A federal court in California recently sided with twenty-six state attorneys general and several objectors in rejecting a proposed class action settlement that called for Honda to provide over 175,000 Honda Civic Hybrid owners a coupon worth no more than $1,000 toward purchasing a new Honda vehicle. In True v. American Honda Motor Co., No. EDCV07-0287-VAP(OPX) (C.D. Cal. Feb. 26, 2010), the plaintiffs alleged that Honda used false and misleading advertisements regarding the fuel efficiency of its Honda Civic Hybrid to induce customers to pay $2,500 more for the Hybrid than for the comparably equipped standard-engine Honda Civic, even though the Hybrid gets only marginally better gas mileage. Under the proposed settlement, class members were to receive a DVD with tips on how to improve their gas mileage, an opportunity to receive a rebate on the future purchase of another Honda, and, for less than two percent of the class, an opportunity to make a claim for $100. The settlement also provided that Honda would not oppose class counsel’s motion for nearly $3 million in attorneys’ fees.
In an order entered on February 26, 2010, the court denied final approval of the settlement. Specifically, the court held that the proposed settlement’s award of a cash payment to only a select group of the class “creates the most significant obstacle to approval” of the settlement, and that the members of this sub-group were the only class members who would receive a true cash award in the settlement.
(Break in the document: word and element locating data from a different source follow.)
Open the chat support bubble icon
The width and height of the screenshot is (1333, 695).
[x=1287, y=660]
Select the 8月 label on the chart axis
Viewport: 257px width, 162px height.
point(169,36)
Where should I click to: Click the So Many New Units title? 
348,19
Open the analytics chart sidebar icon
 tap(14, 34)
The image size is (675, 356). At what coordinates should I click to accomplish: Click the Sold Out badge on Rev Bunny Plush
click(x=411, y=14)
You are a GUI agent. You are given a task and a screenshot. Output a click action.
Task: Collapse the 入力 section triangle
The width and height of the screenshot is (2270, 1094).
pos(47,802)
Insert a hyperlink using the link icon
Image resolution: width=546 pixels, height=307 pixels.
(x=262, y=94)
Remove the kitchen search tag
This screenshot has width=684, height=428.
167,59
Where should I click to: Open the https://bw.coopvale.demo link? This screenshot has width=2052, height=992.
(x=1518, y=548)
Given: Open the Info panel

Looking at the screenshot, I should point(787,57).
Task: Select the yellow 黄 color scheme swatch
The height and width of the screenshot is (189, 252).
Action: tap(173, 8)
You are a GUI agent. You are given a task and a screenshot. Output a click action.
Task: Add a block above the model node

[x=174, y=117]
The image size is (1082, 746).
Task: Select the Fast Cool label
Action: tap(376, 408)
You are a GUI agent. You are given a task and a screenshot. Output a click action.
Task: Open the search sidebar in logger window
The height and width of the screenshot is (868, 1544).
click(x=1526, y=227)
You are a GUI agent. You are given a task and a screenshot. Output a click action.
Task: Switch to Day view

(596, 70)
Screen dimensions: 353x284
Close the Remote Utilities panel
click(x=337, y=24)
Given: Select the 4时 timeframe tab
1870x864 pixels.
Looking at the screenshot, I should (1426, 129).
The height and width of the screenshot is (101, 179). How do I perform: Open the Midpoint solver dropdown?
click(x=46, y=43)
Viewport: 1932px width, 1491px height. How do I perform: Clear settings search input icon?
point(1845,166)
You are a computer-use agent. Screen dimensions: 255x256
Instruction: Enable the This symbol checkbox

As the court explained, the Class Action Fairness Act (“CAFA”) requires federal judges to apply heightened scrutiny to a coupon settlement to determine whether the settlement is “fair, reasonable, and adequate for class members.” The attorneys general argued in their amici briefs that coupon settlements are inherently unfair because they require class members to do business once again with the company they sued in their lawsuit. While the True court held that not all coupon settlements are unfair, it found that in this instance, the proposed settlement failed in many respects, including that the rebate program was a coupon settlement that would have an extremely low redemption rate and “far less” value than plaintiffs suggested, and the vast majority of the class would receive “nothing more than a DVD of little value.”
Finally, the court also held that, in light of the low value of the settlement, an award of almost three million dollars in attorneys’ fees “would be unconscionable.”
Companies facing potential consumer class actions should note that attorneys general are reviewing the notices that settling defendants are required to send under CAFA, especially for settlements involving coupons.